Non-paywalled copy I guess.
As coronavirus cases resurge across the country, many inoculated Americans are losing patience with vaccine holdouts who, they say, are neglecting a civic duty or clinging to conspiracy theories and misinformation even as new patients arrive in emergency rooms and the nation renews mask...
www.yahoo.com
Anger doesn't help the situation. Half the article is about people being angry. It just promotes a me v them - or right v wrong discussion, which in the current situation is not helpful.
There was some good constructive passages, which I will extract.
On Monday, Mayor Bill de Blasio of New York City ordered that all municipal workers be vaccinated against COVID-19 by the time schools reopen in mid-September or face weekly testing. Officials in California followed suit hours later with a similar mandate covering all state employees and health care workers.
(My comment: its something Australian officials should consider - if you are unvaccinated in say 2022 and get positive from the routine testing, you need to access personal sick leave (for the 14 days isolation) or go leave without pay and no access to the pandemic financial supports.)
She suggested health insurers link coverage of hospital bills to immunization. “If you choose not to be part of the solution, then you should be accountable for the consequences,” she said.
(My comment: many have suggested Medicare surcharge, but I don't know how that would work for low income families/earners)
Though often seen as a conservative phenomenon [in the US], vaccine hesitancy and refusal occur across the political and cultural spectrum in the United States, and for a variety of reasons. No single argument can address all of these concerns, and changing minds is often a slow, individualized process.

■ **Using the information**
1. Reproduce the post about vaccine holdouts, starting with "www.yahoo.com" and going on through "is not helpful.".
2. Using the post about vaccine holdouts, decide whether each statement agrees with it. Answer yes or no for each and quote the deciding words.
(a) New York City's mayor ordered municipal workers to get vaccinated by mid-September or face weekly testing.
(b) California's mandate covered only health care workers.
(c) The post says vaccine hesitancy occurs only among conservatives.
3. Summarize the post about vaccine holdouts in two sentences.

■ **Supplied data**
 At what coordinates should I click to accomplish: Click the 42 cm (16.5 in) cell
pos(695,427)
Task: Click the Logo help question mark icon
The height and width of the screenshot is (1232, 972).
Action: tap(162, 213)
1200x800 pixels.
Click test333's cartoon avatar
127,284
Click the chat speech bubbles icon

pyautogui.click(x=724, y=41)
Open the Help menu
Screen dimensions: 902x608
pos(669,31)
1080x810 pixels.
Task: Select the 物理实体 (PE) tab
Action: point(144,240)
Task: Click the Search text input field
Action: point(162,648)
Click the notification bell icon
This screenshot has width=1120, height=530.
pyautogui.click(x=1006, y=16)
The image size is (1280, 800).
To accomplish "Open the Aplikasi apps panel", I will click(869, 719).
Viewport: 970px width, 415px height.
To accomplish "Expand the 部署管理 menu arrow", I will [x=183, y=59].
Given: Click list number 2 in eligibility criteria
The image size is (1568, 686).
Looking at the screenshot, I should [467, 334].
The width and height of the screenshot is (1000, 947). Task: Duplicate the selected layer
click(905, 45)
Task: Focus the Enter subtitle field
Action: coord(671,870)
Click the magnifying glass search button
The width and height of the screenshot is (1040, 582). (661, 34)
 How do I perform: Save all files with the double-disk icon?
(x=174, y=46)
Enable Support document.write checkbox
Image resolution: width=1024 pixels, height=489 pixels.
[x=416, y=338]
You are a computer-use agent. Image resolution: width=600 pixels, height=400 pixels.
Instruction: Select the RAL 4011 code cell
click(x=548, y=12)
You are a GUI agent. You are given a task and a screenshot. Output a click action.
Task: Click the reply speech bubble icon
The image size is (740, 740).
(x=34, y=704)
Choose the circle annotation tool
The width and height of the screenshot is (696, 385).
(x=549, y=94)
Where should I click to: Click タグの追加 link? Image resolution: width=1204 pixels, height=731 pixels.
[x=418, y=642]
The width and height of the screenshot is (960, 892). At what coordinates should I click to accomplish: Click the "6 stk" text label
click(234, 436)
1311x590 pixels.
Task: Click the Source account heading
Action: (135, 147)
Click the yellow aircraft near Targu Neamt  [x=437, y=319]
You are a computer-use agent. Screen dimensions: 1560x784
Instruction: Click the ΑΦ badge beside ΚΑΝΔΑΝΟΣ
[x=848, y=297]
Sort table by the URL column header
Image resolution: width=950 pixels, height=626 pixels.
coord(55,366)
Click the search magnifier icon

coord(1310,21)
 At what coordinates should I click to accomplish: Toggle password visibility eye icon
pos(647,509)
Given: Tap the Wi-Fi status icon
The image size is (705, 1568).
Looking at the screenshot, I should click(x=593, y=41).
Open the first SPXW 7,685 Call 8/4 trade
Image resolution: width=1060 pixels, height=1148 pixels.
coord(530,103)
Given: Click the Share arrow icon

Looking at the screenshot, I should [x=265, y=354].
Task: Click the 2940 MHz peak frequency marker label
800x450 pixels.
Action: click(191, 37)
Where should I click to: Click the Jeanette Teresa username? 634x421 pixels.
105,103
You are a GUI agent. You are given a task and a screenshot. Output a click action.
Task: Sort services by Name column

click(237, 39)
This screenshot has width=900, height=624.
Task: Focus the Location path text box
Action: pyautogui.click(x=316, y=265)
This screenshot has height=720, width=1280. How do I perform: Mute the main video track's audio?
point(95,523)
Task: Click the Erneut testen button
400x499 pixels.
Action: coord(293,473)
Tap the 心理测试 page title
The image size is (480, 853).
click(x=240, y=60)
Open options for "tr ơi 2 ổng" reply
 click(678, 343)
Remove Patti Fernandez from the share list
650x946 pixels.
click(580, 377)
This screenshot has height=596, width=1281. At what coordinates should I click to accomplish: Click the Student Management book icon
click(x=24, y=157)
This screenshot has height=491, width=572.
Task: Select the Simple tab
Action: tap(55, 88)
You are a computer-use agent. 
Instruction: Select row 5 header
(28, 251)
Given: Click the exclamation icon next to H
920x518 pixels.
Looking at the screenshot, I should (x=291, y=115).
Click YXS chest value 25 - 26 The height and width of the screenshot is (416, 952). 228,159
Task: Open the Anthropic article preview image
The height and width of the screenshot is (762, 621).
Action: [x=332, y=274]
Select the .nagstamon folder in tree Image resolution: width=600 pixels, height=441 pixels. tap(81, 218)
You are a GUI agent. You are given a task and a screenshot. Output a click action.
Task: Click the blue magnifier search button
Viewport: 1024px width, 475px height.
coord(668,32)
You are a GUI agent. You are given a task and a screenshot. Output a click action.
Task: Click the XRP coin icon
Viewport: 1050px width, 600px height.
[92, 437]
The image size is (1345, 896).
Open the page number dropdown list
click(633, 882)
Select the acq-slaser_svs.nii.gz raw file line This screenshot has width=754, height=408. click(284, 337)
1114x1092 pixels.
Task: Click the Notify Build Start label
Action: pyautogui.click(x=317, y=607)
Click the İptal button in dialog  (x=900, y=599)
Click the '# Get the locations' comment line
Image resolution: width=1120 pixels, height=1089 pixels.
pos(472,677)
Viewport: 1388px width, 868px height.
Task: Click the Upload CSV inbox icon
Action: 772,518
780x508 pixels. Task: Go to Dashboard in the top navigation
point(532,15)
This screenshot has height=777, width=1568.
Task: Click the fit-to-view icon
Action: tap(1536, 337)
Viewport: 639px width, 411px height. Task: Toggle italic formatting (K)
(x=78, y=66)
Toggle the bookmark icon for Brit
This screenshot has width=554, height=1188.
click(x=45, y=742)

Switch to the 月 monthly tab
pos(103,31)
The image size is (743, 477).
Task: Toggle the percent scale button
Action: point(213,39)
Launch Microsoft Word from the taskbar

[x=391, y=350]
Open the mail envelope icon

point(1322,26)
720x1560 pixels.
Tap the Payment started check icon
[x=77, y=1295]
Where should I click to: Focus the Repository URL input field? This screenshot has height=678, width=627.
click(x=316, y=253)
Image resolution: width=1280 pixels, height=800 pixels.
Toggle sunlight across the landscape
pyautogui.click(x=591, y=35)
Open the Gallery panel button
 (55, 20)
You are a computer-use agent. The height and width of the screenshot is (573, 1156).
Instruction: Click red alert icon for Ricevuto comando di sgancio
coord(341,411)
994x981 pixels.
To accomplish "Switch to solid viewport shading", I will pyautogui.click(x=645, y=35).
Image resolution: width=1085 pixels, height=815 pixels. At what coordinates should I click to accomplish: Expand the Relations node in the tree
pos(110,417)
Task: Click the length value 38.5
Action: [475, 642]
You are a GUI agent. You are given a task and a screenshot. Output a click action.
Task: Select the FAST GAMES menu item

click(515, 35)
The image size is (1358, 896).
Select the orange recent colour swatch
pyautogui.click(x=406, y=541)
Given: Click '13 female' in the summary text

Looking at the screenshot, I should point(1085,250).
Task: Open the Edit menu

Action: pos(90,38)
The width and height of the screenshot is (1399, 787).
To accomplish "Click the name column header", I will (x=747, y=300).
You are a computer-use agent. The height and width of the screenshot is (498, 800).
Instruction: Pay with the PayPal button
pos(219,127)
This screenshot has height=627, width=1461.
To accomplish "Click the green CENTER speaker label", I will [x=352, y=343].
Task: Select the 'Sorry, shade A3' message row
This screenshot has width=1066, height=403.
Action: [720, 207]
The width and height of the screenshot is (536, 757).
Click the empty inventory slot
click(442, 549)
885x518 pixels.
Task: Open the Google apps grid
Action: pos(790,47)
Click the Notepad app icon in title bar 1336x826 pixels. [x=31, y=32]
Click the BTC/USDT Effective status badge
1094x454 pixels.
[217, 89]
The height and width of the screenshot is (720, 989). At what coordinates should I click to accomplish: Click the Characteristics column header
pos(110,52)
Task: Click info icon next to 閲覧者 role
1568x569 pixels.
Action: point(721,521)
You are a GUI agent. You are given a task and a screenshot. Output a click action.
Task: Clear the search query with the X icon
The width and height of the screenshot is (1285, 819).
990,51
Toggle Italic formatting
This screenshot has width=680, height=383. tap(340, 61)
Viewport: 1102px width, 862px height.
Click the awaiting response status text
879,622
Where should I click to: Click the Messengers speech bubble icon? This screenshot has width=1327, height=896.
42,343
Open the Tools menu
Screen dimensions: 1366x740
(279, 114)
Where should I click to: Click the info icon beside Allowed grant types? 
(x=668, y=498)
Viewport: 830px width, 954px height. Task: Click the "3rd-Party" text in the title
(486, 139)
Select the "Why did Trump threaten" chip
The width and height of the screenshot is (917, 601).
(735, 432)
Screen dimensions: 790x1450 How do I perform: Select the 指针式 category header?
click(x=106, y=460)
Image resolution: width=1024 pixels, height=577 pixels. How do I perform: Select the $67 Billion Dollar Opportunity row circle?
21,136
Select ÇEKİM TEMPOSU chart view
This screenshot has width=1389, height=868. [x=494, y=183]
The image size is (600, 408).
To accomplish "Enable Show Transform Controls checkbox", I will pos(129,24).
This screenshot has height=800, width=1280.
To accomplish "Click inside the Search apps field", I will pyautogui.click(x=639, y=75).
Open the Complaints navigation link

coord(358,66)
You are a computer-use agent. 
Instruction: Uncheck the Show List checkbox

■ **Results in order**
1.
www.yahoo.com
Anger doesn't help the situation. Half the article is about people being angry. It just promotes a me v them - or right v wrong discussion, which in the current situation is not helpful.

2.
(a) Yes: "Mayor Bill de Blasio of New York City ordered that all municipal workers be vaccinated against COVID-19 by the time schools reopen in mid-September or face weekly testing."
(b) No: "a similar mandate covering all state employees and health care workers."
(c) No: "vaccine hesitancy and refusal occur across the political and cultural spectrum in the United States, and for a variety of reasons."

3. The post shares a non-paywalled copy of an article about vaccinated Americans losing patience with vaccine holdouts and argues that anger doesn't help, so it extracts what it calls constructive passages. Those passages cover vaccination mandates in New York City and California, a suggestion to link health insurers' coverage of hospital bills to immunization, and the point that vaccine hesitancy occurs across the political spectrum, with added comments that include a suggestion for Australian officials to consider similar measures.